Task instructions » Keep only those lines of the records that include the string "computer".

Given records »
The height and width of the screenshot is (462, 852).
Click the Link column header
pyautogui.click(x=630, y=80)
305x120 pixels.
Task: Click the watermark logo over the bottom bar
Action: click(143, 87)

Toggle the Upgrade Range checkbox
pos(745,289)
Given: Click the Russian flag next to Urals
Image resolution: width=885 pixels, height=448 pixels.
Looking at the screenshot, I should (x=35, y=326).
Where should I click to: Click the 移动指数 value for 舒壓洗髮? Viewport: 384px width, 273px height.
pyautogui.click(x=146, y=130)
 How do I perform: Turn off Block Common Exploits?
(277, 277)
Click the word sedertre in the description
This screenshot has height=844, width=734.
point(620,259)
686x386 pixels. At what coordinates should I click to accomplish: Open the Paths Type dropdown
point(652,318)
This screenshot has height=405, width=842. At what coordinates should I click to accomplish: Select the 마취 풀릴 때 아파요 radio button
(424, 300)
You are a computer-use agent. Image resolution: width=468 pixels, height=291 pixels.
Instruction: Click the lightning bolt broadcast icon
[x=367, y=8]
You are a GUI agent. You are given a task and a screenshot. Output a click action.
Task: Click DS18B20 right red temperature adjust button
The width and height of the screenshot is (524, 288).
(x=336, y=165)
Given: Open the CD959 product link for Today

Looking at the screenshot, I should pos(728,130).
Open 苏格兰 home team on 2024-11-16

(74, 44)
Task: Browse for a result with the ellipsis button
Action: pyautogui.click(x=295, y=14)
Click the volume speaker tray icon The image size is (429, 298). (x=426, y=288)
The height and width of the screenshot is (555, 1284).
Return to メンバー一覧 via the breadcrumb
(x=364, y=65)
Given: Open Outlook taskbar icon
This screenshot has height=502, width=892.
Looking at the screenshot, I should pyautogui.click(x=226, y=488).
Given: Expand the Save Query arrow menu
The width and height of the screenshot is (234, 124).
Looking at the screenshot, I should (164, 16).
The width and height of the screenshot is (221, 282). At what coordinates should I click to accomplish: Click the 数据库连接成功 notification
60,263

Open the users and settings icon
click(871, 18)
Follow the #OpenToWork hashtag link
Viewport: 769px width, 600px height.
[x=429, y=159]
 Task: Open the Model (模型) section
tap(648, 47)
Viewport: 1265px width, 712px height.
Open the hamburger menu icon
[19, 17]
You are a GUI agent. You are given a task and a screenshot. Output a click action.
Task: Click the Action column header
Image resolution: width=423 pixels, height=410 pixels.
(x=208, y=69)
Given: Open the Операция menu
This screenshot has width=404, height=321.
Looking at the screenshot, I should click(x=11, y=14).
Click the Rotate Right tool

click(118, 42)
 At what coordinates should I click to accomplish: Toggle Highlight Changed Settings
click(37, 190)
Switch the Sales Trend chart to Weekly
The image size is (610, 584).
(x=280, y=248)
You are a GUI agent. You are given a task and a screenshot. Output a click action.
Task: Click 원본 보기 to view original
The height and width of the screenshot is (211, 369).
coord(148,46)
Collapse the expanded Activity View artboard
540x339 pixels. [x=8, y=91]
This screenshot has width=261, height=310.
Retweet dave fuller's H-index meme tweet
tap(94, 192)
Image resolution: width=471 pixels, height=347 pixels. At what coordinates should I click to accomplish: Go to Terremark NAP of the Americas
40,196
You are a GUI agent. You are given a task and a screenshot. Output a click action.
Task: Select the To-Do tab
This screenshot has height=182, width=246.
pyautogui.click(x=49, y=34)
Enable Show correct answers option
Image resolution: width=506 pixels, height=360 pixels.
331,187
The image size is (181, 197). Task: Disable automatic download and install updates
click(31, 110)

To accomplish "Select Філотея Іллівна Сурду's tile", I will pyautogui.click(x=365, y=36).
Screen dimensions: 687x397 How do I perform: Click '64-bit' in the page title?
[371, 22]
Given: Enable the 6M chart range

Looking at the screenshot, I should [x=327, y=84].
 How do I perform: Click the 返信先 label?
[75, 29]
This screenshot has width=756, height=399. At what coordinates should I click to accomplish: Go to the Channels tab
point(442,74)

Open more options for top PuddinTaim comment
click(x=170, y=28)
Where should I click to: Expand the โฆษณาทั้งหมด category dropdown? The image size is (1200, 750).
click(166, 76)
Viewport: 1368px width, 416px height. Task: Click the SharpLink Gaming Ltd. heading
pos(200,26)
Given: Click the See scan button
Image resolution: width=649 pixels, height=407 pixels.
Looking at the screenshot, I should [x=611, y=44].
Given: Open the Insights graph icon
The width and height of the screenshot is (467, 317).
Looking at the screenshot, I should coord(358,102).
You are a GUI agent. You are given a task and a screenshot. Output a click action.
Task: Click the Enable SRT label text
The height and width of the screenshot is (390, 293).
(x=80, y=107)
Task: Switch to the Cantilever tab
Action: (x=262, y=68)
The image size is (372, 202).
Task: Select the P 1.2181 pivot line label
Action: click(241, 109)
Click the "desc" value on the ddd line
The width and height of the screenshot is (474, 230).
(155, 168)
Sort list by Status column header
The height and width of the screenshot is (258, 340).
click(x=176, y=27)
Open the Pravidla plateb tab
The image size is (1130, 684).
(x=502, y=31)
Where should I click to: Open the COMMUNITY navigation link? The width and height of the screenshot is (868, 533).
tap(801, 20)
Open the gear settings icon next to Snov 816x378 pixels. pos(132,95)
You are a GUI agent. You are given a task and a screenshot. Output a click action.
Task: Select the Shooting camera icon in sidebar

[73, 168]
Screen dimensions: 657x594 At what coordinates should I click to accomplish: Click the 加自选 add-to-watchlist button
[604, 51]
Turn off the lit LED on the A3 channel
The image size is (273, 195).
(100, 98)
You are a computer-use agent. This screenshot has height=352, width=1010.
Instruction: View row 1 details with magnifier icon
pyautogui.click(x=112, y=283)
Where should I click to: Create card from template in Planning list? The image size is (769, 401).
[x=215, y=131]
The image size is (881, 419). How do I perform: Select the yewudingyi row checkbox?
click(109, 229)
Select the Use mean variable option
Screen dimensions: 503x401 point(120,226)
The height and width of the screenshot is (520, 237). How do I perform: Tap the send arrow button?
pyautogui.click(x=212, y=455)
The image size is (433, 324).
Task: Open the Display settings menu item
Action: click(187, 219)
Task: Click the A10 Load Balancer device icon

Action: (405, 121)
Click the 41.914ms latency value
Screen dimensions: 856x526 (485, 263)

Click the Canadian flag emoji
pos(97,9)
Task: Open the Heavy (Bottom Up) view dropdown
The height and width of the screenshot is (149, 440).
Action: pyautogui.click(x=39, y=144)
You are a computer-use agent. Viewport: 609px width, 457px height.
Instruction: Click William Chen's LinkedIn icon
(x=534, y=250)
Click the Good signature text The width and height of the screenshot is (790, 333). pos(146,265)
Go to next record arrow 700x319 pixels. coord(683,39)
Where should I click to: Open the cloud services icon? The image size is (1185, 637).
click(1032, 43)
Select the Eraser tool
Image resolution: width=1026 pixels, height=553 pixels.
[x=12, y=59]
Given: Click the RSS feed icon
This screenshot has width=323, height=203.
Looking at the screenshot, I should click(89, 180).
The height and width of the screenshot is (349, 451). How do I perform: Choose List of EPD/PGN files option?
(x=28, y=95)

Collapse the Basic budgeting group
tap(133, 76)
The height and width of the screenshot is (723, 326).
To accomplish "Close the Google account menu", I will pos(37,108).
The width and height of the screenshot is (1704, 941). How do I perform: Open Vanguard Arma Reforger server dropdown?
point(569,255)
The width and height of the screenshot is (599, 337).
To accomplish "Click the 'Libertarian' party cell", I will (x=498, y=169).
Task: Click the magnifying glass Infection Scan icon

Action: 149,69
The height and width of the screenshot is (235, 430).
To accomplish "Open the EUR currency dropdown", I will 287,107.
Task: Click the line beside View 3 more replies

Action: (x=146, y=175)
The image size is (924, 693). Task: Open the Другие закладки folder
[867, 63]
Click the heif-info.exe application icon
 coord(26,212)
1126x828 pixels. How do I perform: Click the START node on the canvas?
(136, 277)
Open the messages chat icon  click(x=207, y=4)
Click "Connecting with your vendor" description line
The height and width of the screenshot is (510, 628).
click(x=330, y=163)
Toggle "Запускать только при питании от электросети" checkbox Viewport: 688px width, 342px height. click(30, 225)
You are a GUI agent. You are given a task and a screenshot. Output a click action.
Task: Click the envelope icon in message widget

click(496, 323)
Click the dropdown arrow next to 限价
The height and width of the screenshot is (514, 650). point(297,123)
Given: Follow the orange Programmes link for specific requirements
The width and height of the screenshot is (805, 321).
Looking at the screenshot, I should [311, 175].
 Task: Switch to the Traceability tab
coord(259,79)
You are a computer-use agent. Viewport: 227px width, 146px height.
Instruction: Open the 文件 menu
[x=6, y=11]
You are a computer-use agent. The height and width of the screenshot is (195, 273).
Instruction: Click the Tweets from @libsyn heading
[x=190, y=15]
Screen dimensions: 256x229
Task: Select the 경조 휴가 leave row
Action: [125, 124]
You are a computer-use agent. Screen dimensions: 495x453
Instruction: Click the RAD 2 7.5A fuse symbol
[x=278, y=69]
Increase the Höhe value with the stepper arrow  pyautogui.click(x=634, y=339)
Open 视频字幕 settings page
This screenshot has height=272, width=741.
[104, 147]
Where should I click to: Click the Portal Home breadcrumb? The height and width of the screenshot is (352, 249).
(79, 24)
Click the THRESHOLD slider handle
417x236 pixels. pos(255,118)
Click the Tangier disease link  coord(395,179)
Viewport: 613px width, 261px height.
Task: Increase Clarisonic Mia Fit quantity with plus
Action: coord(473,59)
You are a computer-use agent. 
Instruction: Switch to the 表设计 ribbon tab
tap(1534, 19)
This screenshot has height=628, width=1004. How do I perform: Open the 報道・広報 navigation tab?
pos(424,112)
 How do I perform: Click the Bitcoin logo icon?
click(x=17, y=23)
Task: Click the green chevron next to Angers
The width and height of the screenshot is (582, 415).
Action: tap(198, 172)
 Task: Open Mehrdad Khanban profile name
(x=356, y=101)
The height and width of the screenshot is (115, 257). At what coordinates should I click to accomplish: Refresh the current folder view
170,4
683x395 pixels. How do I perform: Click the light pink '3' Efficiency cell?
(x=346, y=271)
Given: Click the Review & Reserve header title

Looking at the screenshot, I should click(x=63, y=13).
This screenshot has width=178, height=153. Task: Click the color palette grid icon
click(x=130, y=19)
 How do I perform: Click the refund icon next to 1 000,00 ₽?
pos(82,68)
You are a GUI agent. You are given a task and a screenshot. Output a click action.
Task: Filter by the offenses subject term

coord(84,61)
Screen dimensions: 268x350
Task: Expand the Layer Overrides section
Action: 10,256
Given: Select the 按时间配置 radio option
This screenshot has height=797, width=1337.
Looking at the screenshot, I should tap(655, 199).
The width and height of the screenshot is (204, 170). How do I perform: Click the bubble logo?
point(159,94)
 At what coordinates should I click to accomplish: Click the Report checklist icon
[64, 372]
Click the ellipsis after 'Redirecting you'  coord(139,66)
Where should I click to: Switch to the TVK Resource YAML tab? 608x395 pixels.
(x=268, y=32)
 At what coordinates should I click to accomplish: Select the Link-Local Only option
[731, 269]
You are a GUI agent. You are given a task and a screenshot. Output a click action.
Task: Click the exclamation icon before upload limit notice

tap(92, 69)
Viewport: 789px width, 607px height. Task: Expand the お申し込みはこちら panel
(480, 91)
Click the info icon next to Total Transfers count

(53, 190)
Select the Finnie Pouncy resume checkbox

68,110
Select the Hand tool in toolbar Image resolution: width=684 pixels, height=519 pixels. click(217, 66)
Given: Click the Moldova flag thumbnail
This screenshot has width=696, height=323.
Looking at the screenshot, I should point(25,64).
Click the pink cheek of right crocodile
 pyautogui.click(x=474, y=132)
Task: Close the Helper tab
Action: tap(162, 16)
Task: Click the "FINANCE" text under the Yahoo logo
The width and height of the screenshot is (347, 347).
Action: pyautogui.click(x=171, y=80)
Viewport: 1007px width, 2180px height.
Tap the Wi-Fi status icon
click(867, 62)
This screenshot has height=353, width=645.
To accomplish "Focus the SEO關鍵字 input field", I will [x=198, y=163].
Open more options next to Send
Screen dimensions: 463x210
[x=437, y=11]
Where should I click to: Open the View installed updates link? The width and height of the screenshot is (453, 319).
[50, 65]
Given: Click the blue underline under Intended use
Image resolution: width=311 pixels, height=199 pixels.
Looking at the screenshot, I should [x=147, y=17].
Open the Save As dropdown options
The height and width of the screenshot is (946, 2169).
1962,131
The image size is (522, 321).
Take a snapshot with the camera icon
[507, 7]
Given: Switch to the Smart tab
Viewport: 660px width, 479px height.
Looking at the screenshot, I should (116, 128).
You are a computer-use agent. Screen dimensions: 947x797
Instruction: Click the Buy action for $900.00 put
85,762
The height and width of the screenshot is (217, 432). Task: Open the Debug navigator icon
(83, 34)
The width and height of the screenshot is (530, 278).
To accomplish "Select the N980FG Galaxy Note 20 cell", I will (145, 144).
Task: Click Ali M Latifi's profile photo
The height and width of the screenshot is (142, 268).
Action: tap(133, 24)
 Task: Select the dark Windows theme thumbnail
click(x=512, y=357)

Exercise response »
You are a computer-use agent. Image resolution: width=468 pixels, height=291 pixels.
You are a computer-use agent. This screenshot has height=352, width=1010.
You are a computer-use agent. Viewport: 609px width, 457px height.
You are a computer-use agent. Viewport: 227px width, 146px height.
You are a computer-use agent. The height and width of the screenshot is (195, 273).
You are a computer-use agent. Screen dimensions: 495x453
You are a computer-use agent. 
You are a computer-use agent. Screen dimensions: 947x797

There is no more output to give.